Einmal freigesetzt, könnten sie ihre naturbelassenen Artgenossen beim Wettbewerb um Nährstoffe niederkonkurrieren. Räuber, die mit ihrem Mikroalgenhunger bisher dafür sorgten, dass Algenblüten nicht außer Kontrolle gerieten, könnten angesichts der GV-Algen ihren Appetit verlieren.
Eine weitere Facette: Monokulturen von Mikroalgen sind anfällig für Invasionen konkurrierender Wildarten oder räuberischer Organismen und Pilzinfektionen.

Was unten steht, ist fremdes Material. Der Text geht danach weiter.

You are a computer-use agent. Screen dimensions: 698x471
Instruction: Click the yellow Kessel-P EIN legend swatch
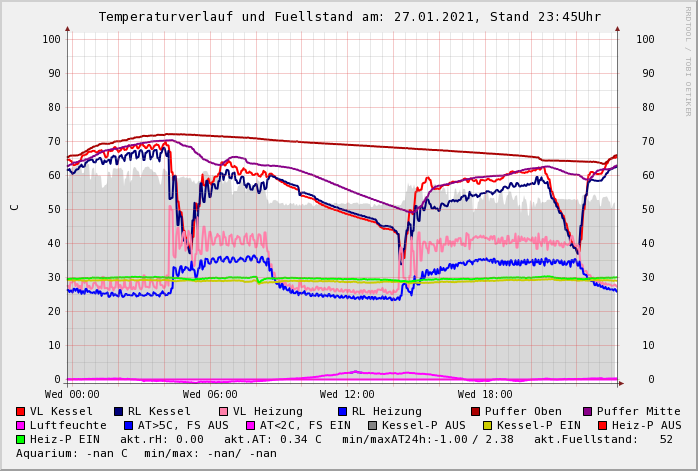[x=487, y=426]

Die Entwickler favorisieren zur Beherrschung dieses Problems ökologisch umstrittene Methoden des Pflanzenschutzes, die der modernen industriellen Landwirtschaft entlehnt sind. Zum Beispiel genetisch veränderte Mikroalgen, die Herbizide wie Glyphosat tolerieren können. So erhielt Sapphire Energy 2012 ein Patent für glyphosatresistente Mikroalgenstämme.
Im Sommer 2017 meldete der Ölkonzern ExxonMobil einen Durchbruch in der Sparte Biokraftstoffe. Es sei gelungen, Algen »fetter« zu machen. 2009 hatte sich ExxonMobil mit dem kalifornischen Biotech-Start-up Synthetic Genomics zusammengetan, um den Ölgehalt von Mikroalgen der Art Nannochloropsis gaditana von 20 auf 40 Prozent hochzutreiben.
Das Synthetic-Genomics-Team hatte zunächst Gene identifiziert, die die Fettproduktion in den Zellen steuern. Nach Bearbeitung mit der CRISPR/Cas9-Genschere blieben drei Kandidaten, von denen einer nicht nur bedeutend mehr Fette produzierte, sondern gleichzeitig die Wachstumsrate nicht-modifizierter Algen beibehielt.
Bei ExxonMobil ist man sich im Klaren darüber, dass die Technologie noch viele Jahre bis zur Kommerzialisierung braucht. 2013, nachdem das Unternehmen bereits 600 Millionen US-Dollar in Algenkraftstoffe investiert hatte, ging man von weiteren 25 Jahren aus. Man hofft, die Algen irgendwann in normalen Erdölraffinerien aufarbeiten zu können. Und auch der Ölkonzern sieht das Potenzial für die Produktion von Grundstoffen für die chemische Industrie.
Die Kritiker von Biofuelwatch sehen zwar eine gewisse Berechtigung für die Nutzung möglichst lokaler Mikroalgenarten bei der Produktion ausgewählter Zusätze funktioneller Nahrungsmittel, als Fischfutter in der Aquakultur oder in der Abwasserbehandlung. Die kommerzielle Produktion von Biokraftstoffen hingegen sehen die Kritiker nach bisherigem Wissensstand als Sackgasse an. Die dafür immer noch aufgewendeten Fördermittel fänden woanders eine bessere Verwendung, zum Beispiel bei der Erforschung von zukunftsfähigen Transportkonzepten.
Bis eine praktikable Lösung gefunden ist, scheint es bisher nur eine Verwendung von Algenölen im Personentransport zu geben: über ihre Umwandlung in Polyalkohole, die zu Polyurethanen verschäumt und anschließend zu Surfbrettern verarbeitet werden.